Saturday, April 28, 2007

Daily Dharma: Compassion and Wisdom


Today's Daily Dharma from Tricycle:

To Be Perfect

According to Buddhism for a man to be perfect there are two qualities that he should develop equally: compassion on one side, and wisdom on the other. Here compassion represents love, charity, kindness, tolerance and such noble qualities on the emotional side, or qualities of the heart, while wisdom would stand for the intellectual side or the qualities of the mind. If one develops only the emotional neglecting the intellectual, one may become a good-hearted fool; while to develop only the intellectual side neglecting the emotional may turn one into a hardhearted intellect without feelings for others. Therefore, to be perfect one has to develop both equally. That is the aim of the Buddhist way of life: in it wisdom and compassion are inseparably linked together.

~ Walpola Rahula, What the Buddha Taught

I'm not so much down with the idea of perfection -- my inner critic loves to team up with my inner perfectionist to make me feel worthless. But the main idea here is something that does make a lot of sense to me.

I have always tended to the intellectual side (my Apollo sub), what Rahula sees as the wisdom mind (I have often mistaken this for pure rationality). It's only been in the last few years that I have sought to cultivate the heart of compassion (my Sophia sub).

As a result of living in my rationality more than my heart, I was often out of balance. I looked for the logic of every situation, the reasonable solution, or the intellectual answer. I thought that all problems could be reasoned out, or that all decisions should be based in thinking.
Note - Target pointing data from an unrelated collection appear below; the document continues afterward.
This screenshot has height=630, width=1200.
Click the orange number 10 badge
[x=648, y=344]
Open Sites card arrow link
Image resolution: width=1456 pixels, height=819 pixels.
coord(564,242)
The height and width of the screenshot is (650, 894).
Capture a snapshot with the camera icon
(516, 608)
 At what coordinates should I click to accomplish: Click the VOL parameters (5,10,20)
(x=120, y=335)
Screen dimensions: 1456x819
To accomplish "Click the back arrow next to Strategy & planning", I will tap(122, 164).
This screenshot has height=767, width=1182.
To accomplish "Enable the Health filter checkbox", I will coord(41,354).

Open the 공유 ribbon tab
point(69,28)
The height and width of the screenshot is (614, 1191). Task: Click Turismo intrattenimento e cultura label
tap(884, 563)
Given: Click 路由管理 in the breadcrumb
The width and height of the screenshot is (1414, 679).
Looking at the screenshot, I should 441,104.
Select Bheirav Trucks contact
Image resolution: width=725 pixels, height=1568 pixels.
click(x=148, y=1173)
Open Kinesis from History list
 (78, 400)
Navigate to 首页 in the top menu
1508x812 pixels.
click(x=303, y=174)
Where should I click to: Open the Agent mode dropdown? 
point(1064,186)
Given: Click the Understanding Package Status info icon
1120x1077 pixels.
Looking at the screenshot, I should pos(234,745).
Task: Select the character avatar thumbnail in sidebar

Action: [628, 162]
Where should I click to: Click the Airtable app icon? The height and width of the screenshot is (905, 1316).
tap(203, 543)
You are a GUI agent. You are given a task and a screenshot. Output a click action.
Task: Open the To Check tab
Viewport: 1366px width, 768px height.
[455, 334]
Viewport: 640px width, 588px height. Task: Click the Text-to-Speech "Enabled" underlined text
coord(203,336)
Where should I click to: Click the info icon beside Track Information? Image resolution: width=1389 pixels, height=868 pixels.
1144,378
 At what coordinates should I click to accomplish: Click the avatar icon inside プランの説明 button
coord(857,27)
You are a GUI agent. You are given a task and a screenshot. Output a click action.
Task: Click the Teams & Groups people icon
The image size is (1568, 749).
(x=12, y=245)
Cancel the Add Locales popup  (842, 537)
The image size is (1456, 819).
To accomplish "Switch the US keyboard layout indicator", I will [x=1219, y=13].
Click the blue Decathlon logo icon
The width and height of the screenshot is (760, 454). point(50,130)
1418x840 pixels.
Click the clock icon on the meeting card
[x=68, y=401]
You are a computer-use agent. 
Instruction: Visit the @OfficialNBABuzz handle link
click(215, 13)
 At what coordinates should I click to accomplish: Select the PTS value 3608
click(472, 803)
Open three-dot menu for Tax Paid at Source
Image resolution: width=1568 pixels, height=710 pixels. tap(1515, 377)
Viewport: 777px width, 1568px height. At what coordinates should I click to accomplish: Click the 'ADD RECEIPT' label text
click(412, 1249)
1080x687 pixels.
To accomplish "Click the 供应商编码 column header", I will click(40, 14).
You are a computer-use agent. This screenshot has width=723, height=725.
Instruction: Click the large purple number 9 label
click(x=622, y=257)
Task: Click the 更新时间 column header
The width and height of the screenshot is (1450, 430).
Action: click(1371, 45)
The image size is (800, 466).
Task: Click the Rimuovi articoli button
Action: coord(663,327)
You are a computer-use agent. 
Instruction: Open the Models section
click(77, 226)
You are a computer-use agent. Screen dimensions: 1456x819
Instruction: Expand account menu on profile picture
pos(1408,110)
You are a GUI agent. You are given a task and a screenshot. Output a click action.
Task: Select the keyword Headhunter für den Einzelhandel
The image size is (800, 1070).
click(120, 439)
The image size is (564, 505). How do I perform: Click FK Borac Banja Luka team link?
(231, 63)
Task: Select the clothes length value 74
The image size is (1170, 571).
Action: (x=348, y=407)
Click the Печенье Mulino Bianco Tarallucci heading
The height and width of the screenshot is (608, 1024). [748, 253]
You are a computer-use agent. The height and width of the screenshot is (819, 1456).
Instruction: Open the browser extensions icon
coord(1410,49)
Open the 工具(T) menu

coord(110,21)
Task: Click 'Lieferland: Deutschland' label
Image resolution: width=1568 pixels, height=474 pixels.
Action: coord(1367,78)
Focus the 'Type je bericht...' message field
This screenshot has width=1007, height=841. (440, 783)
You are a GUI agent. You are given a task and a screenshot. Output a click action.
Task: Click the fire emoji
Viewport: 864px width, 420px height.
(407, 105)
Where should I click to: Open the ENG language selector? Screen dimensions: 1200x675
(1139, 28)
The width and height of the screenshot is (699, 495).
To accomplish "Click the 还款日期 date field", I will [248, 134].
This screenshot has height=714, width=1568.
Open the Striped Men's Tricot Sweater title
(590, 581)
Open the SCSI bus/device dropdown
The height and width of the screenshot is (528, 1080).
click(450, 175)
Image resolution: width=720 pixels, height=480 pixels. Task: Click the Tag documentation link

But that has not turned out for the best.

It took me years to learn to trust my heart, to allow my feelings a say in how I conduct my life. The rewards have been amazing -- especially in the last couple of months. The compassionate heart knows things that the mind cannot fathom.

I am still learning to temper my intellect with the tender heart of compassion and to provide boundaries for my wild heart through wisdom. But I know now that the balance is everything.